Por experiencia propia, el pueblo dominicano ha sido testigo a lo largo de su historia de distintas versiones de violencia, de acuerdo al contexto político y social a donde lo han llevado las circunstancias y sus protagonistas.
Esas mismas razones, según los historiadores, nacidas en el antes y el después del descubrimiento de la isla, dejó sus huellas indescriptible de violencia en todas sus formas, cometida tanto por los conquistadores como por los conquistados.
El sendero de sangre surgió con el choque de civilizaciones y continuó a partir de ahí. Desde la época colonial, pasando por las invasiones haitianas, hasta el periodo previo a la doble independencia. A partir de entonces, la violencia –en este caso política- fue, ha sido y sigue siendo un factor común denominador.
Tanto así, que se materializó en una serie de cambios, sucesiones de gobiernos, golpes de estado y más invasiones extranjeras, hasta que el río de sangre culminó en una dictadura férrea, a pesar de Capotillo y la Talanquera.
El rostro de la nueva dictadura galvanizó toda la violencia que un poder omnímodo y despótico podía acumular durante más de tres décadas. Y de paso, resumió la mejor y la peor cara de la que es capaz de presentar el pueblo dominicano en situaciones que lo demanden, tanto si se dispone para lo bueno como si se dispone para lo peor.
Con la desaparición de la tiranía de Trujillo, y cuando la ciudadanía respiraba un poco más de alivio y de paz social, en una coyuntura política de transición democrática, la rebelión cívico-militar, de abril del 65, llevó a otro capítulo de repiqueteo de las armas, a la lucha fratricida entre hermanos y a los ríos de sangre.
En ese episodio moderno y más reciente, se abrieron todos los diques de la ira nacional, como también la furia de los verdugos del pueblo, tanto nacionales como extranjeros. La ciudadanía padeció hambre, humillación y dolor y la vida perdió su valor intrínseco.
En ese periodo, la violencia y el horror se impusieron, hasta que desapareció su accionar físico. Pero quedó la cicatriz que subyace en el subconsciente colectivo de la nación, como si fuera el combustible que mantiene viva la esperanza y la desesperanza del sus ciudadanos.
Superada en apariencia el odio y en ella, algunas raíces del mosaico de razas y colores del pueblo dominicano, Balaguer retomó la resaca del ajuste de cuentas entre los remanentes de la dictadura que heredó y quienes la rechazaron.

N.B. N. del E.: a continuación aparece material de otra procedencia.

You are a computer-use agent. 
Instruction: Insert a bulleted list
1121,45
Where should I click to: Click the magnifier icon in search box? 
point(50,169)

La violencia política no se hizo esperar durante al menos doce años de sus gobiernos sucesivos. Atizado por ideologías fracasadas y espoleado por el marco de la Guerra Fría, el país empujado por las ambiciones de los malos políticos, perdió el respeto por los valores patrios, así como sus metas de equidad y de justicia social por el bien de la nación y de todos.
En los umbrales del siglo XXI, y casi sin darse cuenta, el pueblo dominicano va perdiendo el respeto a la bandera, la solemnidad del himno, la seguridad de sus calles, la garantía de sus servicios básicos, sus buenas costumbres, y sobre todo, la honra de la palabra empeñada, la seriedad de los principios que lo sustentaban en los valores esenciales, la familia, la educación, el trabajo honrado, el respeto a la verdad y a la vida en todas sus formas.
En presente, ese culto del pueblo dominicano a la violencia política persiste en muchas de sus formas. Sin embargo, se va traduciendo en una de las peores y más execrable: la violencia social. Y con ella, la desintegración familiar y de casi todos los principios una vez válidos y respetados.
Esa violencia social moderna es alimentada por la desigualdad, la exclusión, el narcotráfico, los vicios, la corrupción, la injusticia, el consumo, la ambición desmedida, el afán de lucro, la riqueza ilícita, la inmoralidad, el desenfreno, y todos los bajos fondos de la ilegalidad, contrarios a la transparencia y a la salud social.
En conclusión, ¿Es dado a la violencia el pueblo dominicano? No lo creo. Pero su tejido social y moral no transita por senderos de salud. Ello es resultado de la descomposición política que ha podrido casi todo el tejido social.
El pueblo dominicano merece un presente más sano y un futuro más prometedor, con más capacidad de compromiso y de solución de conflictos por las vías pacíficas y civilizadas, que de inicio por la familia y por la escuela. Tal vez así, se acabe la violencia…y germine la esperanza.